● **What you should do**
In the data that follows, find each line containing "plus" and copy it.

[Saved entries]
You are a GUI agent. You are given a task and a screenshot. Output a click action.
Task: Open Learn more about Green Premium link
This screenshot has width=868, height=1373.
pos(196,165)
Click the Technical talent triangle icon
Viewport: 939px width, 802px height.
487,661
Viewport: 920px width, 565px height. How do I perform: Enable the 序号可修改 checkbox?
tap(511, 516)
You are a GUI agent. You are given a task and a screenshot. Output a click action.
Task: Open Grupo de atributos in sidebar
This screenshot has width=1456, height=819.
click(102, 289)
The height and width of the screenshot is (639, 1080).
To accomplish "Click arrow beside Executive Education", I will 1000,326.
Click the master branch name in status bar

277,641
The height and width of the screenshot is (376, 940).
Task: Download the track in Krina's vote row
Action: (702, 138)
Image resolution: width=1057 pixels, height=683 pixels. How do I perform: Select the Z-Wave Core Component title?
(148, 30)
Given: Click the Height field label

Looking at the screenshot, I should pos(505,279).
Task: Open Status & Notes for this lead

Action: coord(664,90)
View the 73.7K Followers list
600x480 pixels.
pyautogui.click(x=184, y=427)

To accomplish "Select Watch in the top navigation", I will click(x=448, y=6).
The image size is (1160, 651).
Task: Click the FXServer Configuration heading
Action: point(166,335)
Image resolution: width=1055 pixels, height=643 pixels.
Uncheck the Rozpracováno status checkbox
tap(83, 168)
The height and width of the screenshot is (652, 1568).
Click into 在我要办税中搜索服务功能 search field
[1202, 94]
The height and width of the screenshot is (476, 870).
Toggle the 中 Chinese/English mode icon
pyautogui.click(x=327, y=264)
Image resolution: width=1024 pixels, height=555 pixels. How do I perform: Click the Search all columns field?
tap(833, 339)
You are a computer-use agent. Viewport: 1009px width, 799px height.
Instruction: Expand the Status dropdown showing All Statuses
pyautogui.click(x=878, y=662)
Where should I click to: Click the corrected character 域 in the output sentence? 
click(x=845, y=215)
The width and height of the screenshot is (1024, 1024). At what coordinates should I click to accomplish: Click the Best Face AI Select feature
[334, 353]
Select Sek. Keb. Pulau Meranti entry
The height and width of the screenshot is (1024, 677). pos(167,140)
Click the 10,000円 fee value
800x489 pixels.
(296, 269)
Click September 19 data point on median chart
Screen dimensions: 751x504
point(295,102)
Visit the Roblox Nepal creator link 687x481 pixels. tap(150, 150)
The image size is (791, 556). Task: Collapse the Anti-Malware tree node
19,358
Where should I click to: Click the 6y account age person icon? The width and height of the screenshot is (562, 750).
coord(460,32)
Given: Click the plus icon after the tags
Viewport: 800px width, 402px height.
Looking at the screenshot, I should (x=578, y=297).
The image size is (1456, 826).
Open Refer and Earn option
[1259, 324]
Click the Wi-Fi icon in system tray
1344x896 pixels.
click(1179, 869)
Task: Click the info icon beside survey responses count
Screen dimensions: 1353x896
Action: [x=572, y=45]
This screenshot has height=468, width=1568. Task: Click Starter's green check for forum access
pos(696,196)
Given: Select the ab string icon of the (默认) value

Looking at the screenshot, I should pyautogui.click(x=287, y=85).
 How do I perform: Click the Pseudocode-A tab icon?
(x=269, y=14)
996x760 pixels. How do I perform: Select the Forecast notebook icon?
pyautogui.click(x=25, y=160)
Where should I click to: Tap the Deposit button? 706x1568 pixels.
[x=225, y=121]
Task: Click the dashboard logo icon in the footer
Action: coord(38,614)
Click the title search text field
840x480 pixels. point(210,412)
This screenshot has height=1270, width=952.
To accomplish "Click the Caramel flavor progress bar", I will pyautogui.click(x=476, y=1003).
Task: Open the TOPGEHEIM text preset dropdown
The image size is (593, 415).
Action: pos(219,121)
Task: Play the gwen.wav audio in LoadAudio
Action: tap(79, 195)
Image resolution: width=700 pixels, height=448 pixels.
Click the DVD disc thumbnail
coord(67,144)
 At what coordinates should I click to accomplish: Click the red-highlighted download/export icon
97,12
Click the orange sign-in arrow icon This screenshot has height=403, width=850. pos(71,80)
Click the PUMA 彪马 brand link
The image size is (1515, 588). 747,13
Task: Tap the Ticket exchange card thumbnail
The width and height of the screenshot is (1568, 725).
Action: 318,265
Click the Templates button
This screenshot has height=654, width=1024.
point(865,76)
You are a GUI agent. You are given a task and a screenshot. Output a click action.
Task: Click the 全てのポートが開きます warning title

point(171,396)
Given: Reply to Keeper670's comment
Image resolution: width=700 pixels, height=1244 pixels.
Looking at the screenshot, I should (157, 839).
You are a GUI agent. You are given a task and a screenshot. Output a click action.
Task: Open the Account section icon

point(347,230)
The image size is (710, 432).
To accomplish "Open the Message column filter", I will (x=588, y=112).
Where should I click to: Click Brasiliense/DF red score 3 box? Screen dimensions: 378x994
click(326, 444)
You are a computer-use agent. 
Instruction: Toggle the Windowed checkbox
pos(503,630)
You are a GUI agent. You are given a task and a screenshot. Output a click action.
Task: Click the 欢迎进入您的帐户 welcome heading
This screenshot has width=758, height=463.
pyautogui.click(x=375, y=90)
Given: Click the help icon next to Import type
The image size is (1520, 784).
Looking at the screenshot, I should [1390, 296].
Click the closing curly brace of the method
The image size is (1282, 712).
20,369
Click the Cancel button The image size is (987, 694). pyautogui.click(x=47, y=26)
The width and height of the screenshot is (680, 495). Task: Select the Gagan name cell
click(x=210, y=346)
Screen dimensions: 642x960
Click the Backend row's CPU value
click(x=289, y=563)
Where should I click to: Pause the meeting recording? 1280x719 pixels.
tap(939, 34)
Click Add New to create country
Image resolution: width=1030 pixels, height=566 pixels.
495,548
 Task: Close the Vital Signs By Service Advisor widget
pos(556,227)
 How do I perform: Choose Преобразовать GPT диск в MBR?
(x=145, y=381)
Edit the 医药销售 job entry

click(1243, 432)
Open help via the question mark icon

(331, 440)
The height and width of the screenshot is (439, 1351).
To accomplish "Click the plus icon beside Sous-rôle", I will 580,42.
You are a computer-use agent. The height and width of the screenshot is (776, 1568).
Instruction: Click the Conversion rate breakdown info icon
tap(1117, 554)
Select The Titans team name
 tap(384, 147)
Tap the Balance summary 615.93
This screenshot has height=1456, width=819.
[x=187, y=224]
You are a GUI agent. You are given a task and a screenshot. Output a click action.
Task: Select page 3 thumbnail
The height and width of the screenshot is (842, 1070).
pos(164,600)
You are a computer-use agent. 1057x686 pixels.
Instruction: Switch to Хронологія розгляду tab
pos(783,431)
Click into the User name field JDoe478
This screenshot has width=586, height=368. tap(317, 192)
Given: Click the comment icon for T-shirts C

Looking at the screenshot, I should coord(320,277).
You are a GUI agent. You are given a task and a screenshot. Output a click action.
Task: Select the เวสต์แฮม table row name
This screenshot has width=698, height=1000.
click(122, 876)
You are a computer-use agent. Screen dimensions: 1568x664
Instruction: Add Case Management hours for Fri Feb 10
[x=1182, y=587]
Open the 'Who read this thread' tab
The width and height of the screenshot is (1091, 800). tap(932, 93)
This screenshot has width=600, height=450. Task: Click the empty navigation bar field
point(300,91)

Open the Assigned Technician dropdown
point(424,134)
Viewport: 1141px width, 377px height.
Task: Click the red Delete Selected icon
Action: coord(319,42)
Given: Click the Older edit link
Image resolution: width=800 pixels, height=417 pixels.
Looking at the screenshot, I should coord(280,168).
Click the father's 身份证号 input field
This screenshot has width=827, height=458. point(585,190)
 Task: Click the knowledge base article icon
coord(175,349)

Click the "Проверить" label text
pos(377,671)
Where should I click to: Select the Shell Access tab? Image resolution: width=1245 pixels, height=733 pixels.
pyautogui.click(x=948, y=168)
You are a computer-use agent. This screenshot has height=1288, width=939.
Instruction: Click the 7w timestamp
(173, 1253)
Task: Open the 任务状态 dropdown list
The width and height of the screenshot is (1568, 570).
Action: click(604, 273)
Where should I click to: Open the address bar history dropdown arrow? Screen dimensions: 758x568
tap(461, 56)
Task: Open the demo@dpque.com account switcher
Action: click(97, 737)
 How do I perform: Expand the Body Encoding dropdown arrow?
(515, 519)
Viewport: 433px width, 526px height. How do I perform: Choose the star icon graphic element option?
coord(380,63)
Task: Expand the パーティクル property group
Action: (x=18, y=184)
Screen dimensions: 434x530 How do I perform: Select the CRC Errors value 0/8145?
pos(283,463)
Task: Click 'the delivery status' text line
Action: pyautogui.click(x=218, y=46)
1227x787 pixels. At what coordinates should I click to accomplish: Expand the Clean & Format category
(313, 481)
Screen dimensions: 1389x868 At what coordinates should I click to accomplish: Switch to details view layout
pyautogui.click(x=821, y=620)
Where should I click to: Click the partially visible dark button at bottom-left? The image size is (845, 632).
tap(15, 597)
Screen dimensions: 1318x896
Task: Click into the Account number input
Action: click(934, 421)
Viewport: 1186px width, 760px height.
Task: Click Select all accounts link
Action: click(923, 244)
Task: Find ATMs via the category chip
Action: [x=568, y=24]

● **Task solution**
Given: Click the plus icon after the tags
To accomplish "Click the plus icon beside Sous-rôle", I will 580,42.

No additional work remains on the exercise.